The cruel winter has been kind to Oxford’s trees; it’s years since our willows looked so colourful. The water meadows and riverside walks are galleries of gold and scarlet. Their twigs always oblige with these hues as a prelude to spring, but never more brilliantly than after a long-awaited thaw. Cold assists in their colour conversion, turning stored-up sugars into pigments, which are released in a burst of vernal anticipation.

Taking their cue from the landscape, owners of several Oxfordshire estates have embraced local willows, and the old techniques for maintaining them. Not only do these trees stabilise sodden ground and mitigate floods, they’re also better-looking than anything from further afield-consider the flickering silver dance of the white willow (Salix alba) when in leaf, or the exuberance of the common osier (Salix viminalis) when, as now, it is a haze of gleaming rods. I’ve seen both introduced to marshy tracts, producing either casual scenes reminiscent of Corot or more radical, Modernist designs. Although one of the oldest and most familiar features of country life hereabouts, a channel fringed with willows and reeds can be used to construct water-framed grids of hedges and avenues, giant parterres and even spiral labyrinths.

Meanwhile, Oxford University’s gardens favour the domesticated equivalents of these wild willows. Lakes and pools are ringed with ember-red Salix alba Britzensis and S. alba var. vitellina, which looks like extruded sunshine. Away from the water’s edge, Salix daphnoides sports stems in violet-black, and its cultivar Aglaia is a thicket of polished purple-red. Then there’s Salix exigua, the coyote willow, a native of sandbanks in the wide rivers of the Wild West and one of the finest shrubs to become available in recent years. With twigs in amber and amaranth and slender silver leaves, it’s as valuable in a high-summer border (among roses, for example) as it is in a late-winter shrubbery.

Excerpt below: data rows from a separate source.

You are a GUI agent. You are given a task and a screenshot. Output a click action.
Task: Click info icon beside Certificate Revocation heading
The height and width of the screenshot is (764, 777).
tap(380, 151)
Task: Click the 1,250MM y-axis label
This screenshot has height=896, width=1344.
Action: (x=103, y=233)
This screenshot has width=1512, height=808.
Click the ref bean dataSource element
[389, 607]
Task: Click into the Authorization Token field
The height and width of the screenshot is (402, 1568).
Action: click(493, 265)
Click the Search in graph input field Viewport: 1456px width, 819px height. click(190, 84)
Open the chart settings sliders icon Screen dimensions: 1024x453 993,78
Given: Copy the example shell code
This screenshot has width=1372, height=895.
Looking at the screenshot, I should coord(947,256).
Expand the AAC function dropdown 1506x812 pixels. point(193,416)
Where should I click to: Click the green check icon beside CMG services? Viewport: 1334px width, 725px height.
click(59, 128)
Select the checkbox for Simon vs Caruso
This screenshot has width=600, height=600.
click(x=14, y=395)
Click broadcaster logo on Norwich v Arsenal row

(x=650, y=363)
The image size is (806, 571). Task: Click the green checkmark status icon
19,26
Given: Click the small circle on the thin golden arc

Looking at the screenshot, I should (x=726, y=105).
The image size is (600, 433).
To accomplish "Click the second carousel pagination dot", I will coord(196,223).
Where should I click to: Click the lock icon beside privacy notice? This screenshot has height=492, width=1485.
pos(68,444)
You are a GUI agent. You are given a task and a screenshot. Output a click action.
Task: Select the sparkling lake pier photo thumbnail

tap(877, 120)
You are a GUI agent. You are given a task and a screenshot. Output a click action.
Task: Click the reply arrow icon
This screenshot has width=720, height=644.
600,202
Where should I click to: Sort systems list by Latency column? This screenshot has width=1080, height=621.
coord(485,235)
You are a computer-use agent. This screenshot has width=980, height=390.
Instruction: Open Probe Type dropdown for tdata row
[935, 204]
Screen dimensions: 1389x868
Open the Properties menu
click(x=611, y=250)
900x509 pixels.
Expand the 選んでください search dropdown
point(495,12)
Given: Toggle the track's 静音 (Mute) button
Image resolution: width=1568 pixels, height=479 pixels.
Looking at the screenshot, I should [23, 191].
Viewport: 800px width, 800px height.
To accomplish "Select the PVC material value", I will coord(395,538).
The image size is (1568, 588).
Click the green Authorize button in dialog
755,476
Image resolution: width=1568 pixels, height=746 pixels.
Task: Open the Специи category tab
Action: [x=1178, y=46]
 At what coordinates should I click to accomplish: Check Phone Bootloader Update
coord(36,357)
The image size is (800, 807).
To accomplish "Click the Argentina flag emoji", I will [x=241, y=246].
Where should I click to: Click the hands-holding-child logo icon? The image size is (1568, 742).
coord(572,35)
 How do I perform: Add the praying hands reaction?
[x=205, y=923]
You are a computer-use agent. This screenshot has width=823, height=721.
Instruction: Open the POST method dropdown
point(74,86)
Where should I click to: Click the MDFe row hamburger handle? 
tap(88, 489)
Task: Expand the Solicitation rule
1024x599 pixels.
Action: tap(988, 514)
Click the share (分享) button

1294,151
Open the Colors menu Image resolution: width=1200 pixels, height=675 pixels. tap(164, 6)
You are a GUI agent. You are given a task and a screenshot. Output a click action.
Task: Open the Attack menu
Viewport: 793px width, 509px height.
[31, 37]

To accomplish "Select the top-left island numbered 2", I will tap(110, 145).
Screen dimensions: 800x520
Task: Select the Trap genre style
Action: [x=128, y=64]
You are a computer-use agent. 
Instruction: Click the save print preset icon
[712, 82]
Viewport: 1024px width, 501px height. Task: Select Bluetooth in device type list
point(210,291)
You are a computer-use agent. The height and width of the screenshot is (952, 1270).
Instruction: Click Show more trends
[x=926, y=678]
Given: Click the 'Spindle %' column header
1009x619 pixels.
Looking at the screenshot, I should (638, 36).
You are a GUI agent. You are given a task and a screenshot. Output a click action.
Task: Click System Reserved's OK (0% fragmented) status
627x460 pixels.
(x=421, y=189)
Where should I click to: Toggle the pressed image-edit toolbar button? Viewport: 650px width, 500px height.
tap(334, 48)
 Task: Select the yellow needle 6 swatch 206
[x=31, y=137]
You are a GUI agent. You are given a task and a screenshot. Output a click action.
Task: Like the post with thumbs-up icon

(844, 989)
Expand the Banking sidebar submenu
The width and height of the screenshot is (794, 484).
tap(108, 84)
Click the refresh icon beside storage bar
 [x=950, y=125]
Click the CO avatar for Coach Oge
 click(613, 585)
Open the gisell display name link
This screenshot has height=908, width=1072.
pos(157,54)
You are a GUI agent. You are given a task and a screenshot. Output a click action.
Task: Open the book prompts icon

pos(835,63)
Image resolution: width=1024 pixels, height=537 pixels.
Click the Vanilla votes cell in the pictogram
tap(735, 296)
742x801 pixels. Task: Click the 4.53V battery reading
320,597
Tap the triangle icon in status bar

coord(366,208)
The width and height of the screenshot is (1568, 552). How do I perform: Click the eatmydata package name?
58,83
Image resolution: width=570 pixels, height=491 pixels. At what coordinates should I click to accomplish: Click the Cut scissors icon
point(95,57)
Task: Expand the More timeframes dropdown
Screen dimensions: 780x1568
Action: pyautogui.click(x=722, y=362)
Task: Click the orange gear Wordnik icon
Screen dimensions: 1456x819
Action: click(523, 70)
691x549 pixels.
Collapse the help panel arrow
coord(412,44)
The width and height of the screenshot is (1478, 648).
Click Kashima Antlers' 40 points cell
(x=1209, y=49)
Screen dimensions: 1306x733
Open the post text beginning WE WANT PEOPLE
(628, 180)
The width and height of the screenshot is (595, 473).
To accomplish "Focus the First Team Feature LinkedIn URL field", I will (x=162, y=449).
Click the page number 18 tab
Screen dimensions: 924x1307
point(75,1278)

With shoots in red, plum and yellow respectively, the dogwoods Cornus alba Sibirica and Kesselringii and C. sericea Flaviramea repeat the willow effect on a smaller scale. In a month or so, these and the Salix cultivars will be stooled-pruned hard to within a few inches of the ground. At the same time, the larger willows used in wider landscapes are coppiced, with last season’s branches cut off just above a low and permanent stump.

Harsh though it seems, this is the best way to ensure next winter’s crop of painted wands. It also keeps these otherwise unruly trees and shrubs within bounds. On drier ground, two equally vivid specimens require only light pruning in mid to late spring. These are Cornus sanguinea Mid-winter Fire, a smaller, shrubbier, coral-and-flame dogwood, and Acer palmatum Sango-kaku, a Japanese maple whose leafless frame runs lacquer red.

In gardens, these shrubs are by no means confined to the water margin-they will flourish anywhere that’s reasonably damp. In non-aquatic sites, they do, however, cry out for underplanting, being brilliant but bare. There are some obvious candidates-snowdrops, scillas, winter aconites and Arum italicum Marmoratum; grassy evergreens such as the variegated sedge Carex Ice Dance and the golden woodrush Luzula sylvatica Aurea; Bergenia cultivars with cold-burnished leaves such as Overture and Sunningdale, and all hellebores without exception.

In addition to these, Oxford’s shrubberies are carpeted with linctus-scented winter heliotrope (Petasites fragrans), and Pachyphragma macrophyllum, an underused groundcover with dark green foliage and sprigs of snowy flowers. Loveliest of all is Lathyrus vernus, a free-standing perennial pea whose finely cut foliage arises the moment winter retreats. Its flowers shift with age through rose, purple and kingfisher blue, until finally they fade, leaving you to declare with mixed regret and relief that spring has truly arrived and that it’s time to start stooling the willows and dogwoods.